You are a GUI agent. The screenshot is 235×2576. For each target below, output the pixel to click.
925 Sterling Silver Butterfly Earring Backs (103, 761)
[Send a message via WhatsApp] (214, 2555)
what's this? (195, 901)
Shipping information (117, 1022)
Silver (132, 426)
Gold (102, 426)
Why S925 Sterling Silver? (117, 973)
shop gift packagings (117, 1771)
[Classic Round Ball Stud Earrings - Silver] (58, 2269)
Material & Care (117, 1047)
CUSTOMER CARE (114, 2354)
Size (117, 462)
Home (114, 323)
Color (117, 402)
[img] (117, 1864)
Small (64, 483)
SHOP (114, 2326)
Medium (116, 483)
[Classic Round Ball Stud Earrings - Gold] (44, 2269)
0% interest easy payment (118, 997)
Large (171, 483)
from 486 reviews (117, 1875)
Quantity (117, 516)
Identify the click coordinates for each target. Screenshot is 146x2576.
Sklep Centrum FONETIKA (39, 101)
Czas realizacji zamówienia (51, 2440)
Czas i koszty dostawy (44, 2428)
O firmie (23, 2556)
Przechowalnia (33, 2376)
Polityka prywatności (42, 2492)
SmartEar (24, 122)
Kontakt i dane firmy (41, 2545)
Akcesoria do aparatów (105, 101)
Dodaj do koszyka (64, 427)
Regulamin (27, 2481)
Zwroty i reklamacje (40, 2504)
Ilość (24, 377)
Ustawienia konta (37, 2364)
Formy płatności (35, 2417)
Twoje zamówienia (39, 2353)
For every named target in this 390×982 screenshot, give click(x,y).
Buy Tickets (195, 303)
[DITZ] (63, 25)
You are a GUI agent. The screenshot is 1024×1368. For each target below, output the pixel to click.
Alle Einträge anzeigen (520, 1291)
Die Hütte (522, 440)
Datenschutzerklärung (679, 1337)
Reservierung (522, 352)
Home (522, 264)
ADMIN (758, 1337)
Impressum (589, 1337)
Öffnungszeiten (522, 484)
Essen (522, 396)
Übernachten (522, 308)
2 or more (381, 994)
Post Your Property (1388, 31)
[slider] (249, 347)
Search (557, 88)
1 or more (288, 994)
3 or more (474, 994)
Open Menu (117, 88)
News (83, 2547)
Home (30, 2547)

WHAT NEEDS TO BE DONE:
Please state how many lines hold the string "each" in the listing above, giving the figure alone.

WRITTEN REPLY:
3